What is significant is intent. Burma is trying to mine uranium and
upgrade uranium compounds through chemical processing. The photos show
several steps in this intent. Burma is reported to be planning and
building a nuclear reactor to make plutonium and is trying to enrich
uranium to make a bomb. These activities are inconsistent with their
signed obligations with the IAEA.

Even if Burma is not able to succeed with their illegal program, they have
set off alarm bells in the international community devoted to preventing
weapons of mass destruction proliferation. The IAEA should ask Burma if
its stated declarations are true. If these allegations appear real there
should be follow-up questions and inspections of alleged activities. This
effort will be hampered by Burma’s failure to sign the Additional
Protocol. Under the current Small Quantities Protocol Agreement, IAEA has
no power to inspect in Burma.

Burma is also trying to build medium-range missiles such as SCUDs under a
memorandum of understanding with North Korea.
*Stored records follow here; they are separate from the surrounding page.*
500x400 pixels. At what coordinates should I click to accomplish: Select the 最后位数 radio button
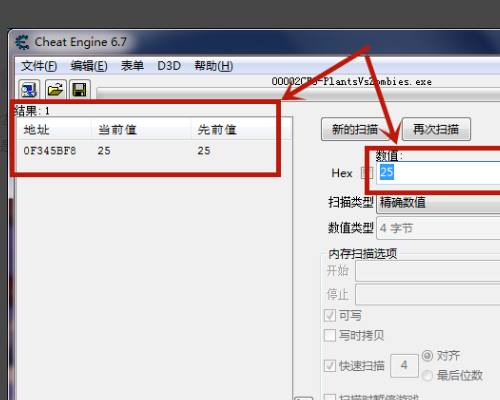(x=427, y=376)
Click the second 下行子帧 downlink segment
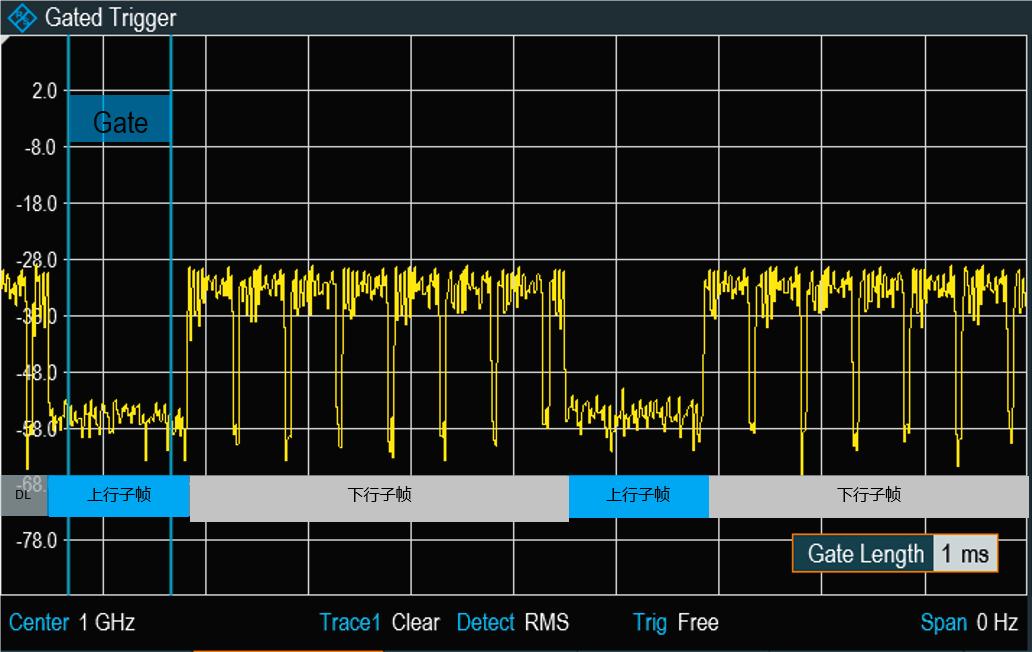1032x652 pixels. (x=870, y=496)
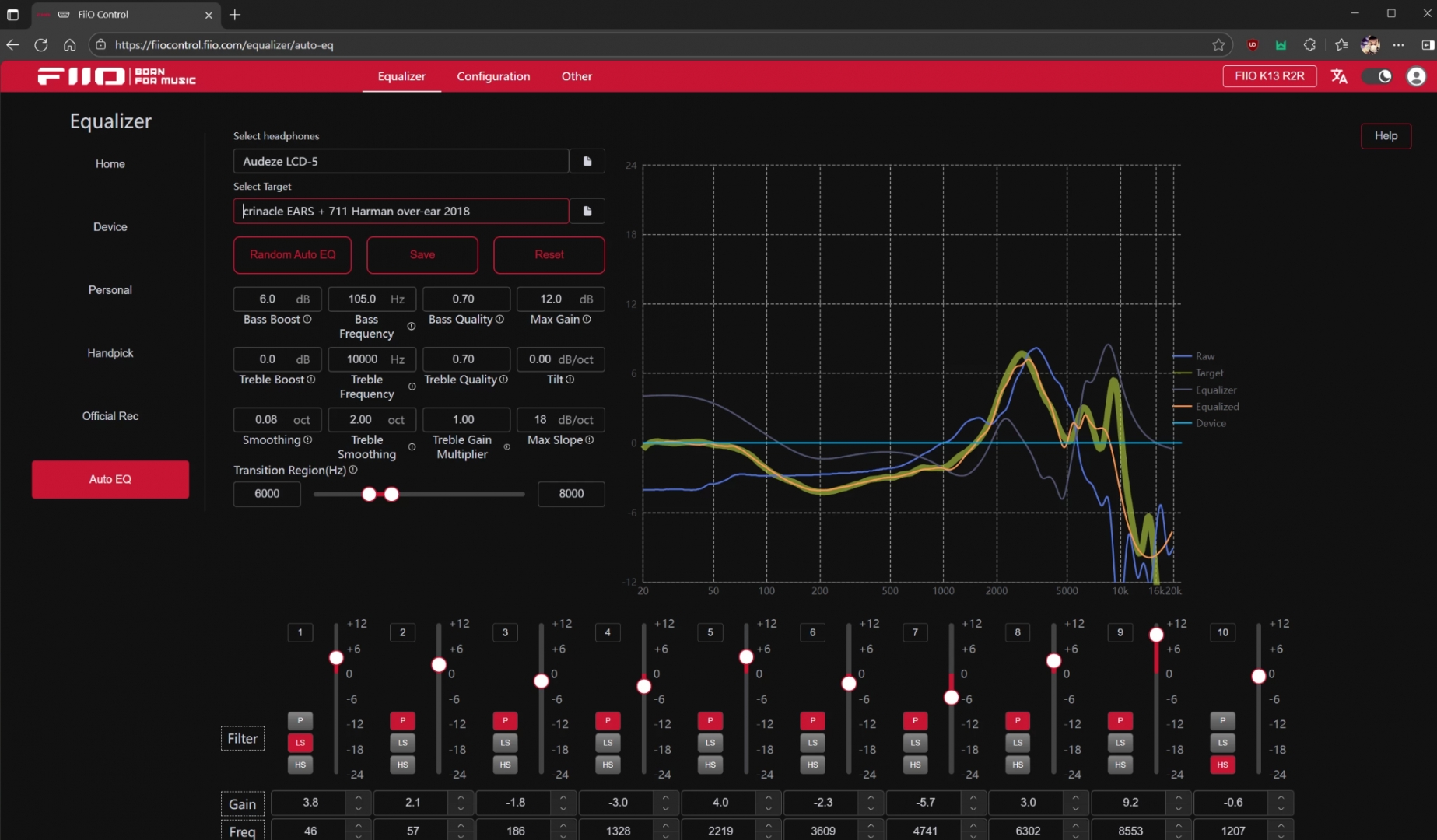Click the file icon beside Select Target field
Image resolution: width=1437 pixels, height=840 pixels.
[x=587, y=211]
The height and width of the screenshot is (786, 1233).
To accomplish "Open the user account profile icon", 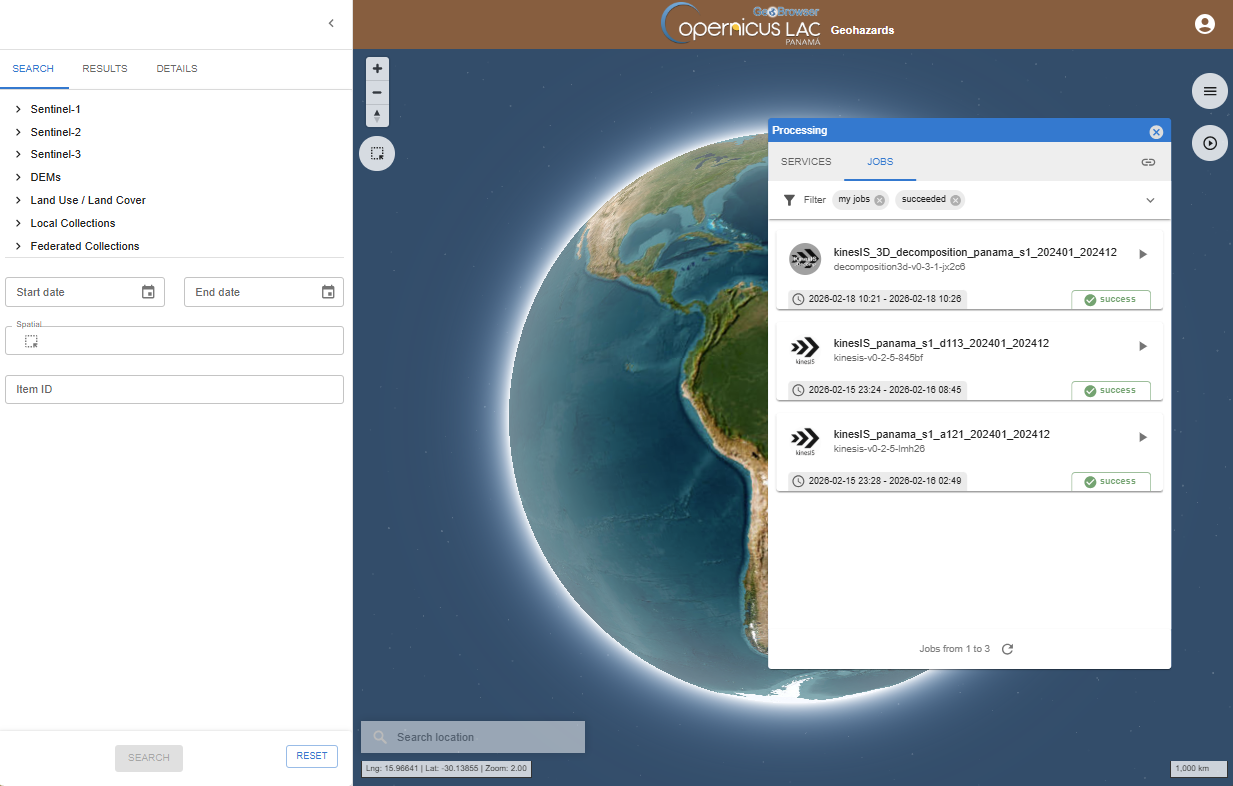I will tap(1204, 24).
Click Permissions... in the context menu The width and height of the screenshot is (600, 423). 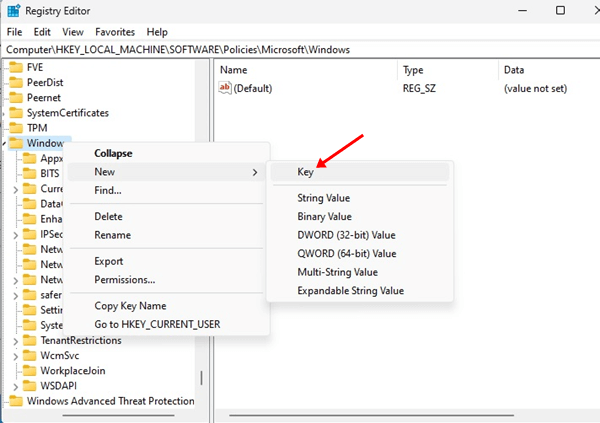(x=124, y=280)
SCUDS are not likely to
carry a Burmese nuclear warhead because first generation nuclear warheads
are usually too heavy and large for the SCUD missile. But there is little
reason to embark on SCUD missiles and nuclear weapons other than to
threaten ones near-neighbours. Burma is ruled by a junta that has no real
political philosophy other than greed. The junta rules for the purpose of
enriching a small cadre with the rich resources of the country: teak,
gold, jade, other minerals and the labour of the people. Like their model,
North Korea, the junta hopes to remain safe from foreign interference by
being too dangerous to invade. Nuclear weapons contribute to that
immunity.

Conclusions

DVB has interviewed many sources from inside Burma’s military programs.
Many other researchers are interviewing former Burmese military people,
for example Dictator Watch and Desmond Ball with Phil Thornton. They have
provided anecdotal evidence pointing to a Burmese nuclear weapons program.
Sai has clarified these reports and added to them with colour photos and
personal descriptions of his visits to the Nuclear Battalion. He trained
in Moscow in missile technology along with friends who trained in nuclear
technology who later vanished into the Nuclear Battalion of Thabeikkyin.
All were trained in some of Russia’s first quality institutes.
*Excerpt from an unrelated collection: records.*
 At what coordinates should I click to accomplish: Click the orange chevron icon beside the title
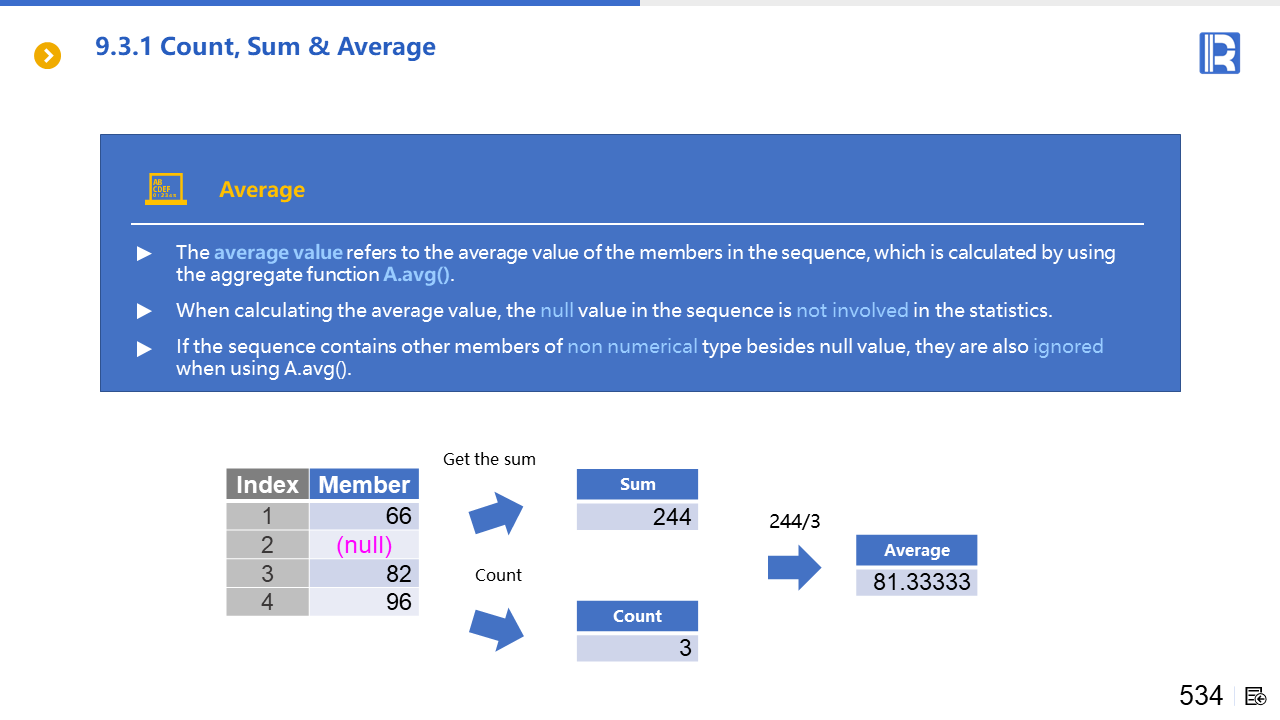[x=48, y=56]
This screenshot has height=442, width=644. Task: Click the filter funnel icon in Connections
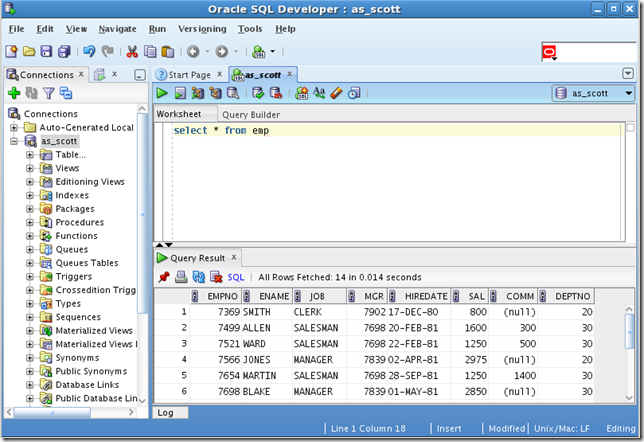(x=48, y=93)
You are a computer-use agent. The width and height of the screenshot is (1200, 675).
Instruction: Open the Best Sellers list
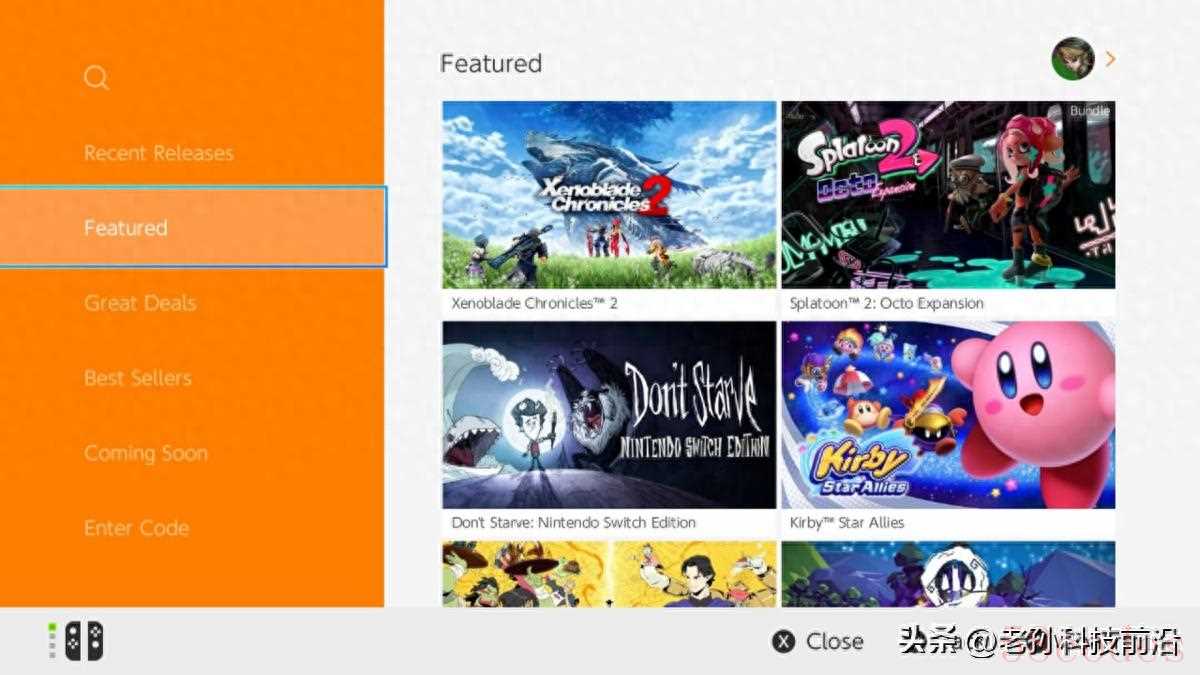(137, 378)
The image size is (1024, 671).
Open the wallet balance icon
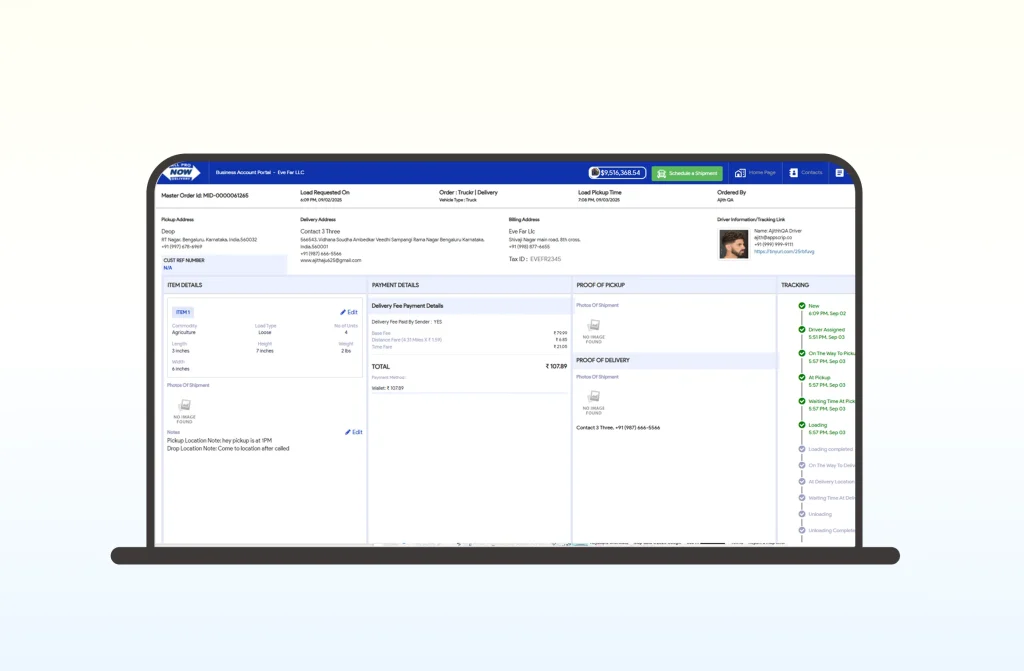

The total picture is very compelling. Burma is trying to build pieces of a
nuclear program, specifically a nuclear reactor to make plutonium and a
uranium enrichment program. Burma has a close partnership with North
Korea. North Korea has recently been accused of trying to build a nuclear
reactor inside Syria to make plutonium for a nuclear program in Syria or
North Korea. The timeframe of North Korean assistance to Syria is roughly
the same as Burma so the connection may not be coincidental.
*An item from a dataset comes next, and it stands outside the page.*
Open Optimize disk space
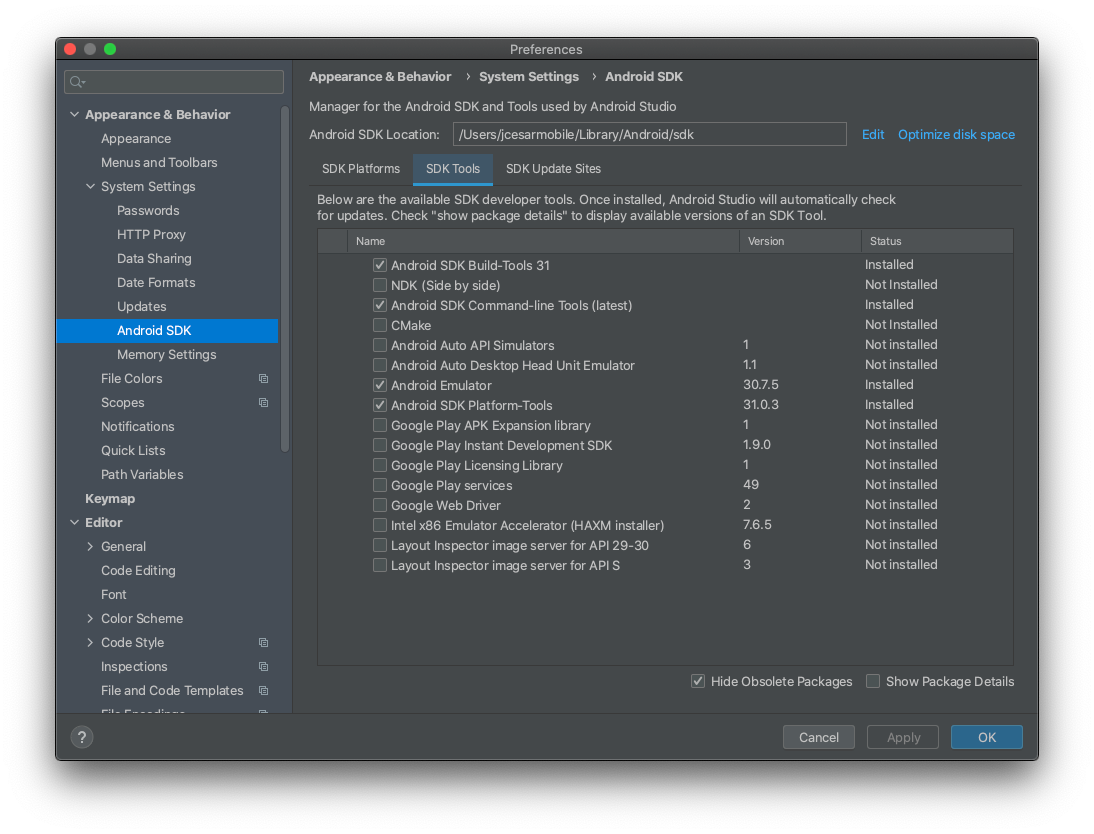 point(956,134)
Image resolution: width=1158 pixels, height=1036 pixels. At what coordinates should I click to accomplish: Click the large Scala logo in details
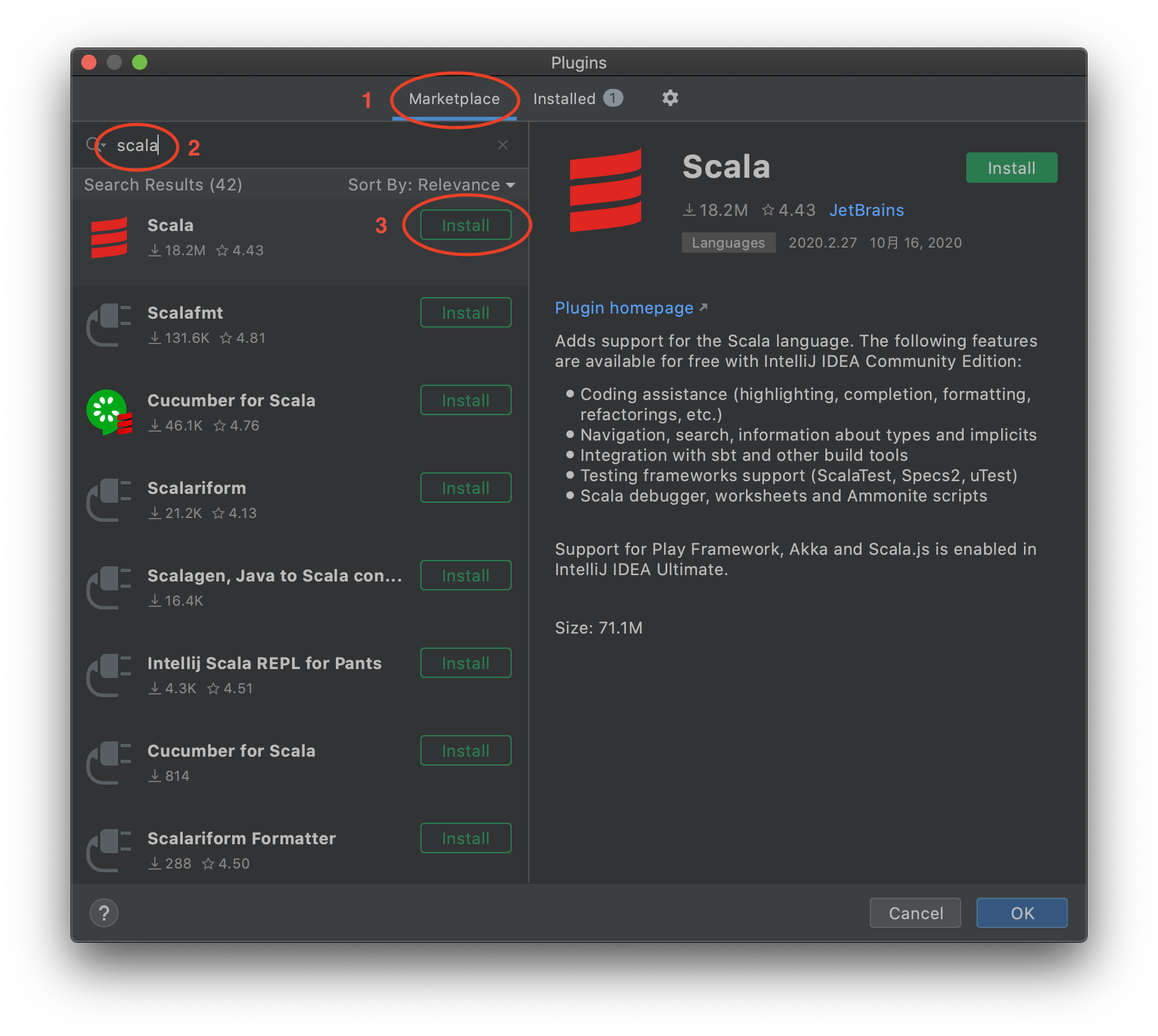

If Burma is trying to develop nuclear weapons the international community
needs to react. There needs to be a thorough investigation of
well-founded reporting. If these reports prove compelling, then there
need to be sanctions of known organizations in Burma and for equipment for
any weapons of mass destruction.

Kelley, 63, a former Los Alamos weapons scientist, was an IAEA director
from 1992 to 1993, and again from 2001 to 2005. Based in Vienna, Austria,
he conducted weapons inspections in Libya, Iraq, and South Africa, and
compliance inspections in Egypt, Turkey, South Korea, Taiwan, Syria,
Tanzania, Pakistan, India, and Congo, among others.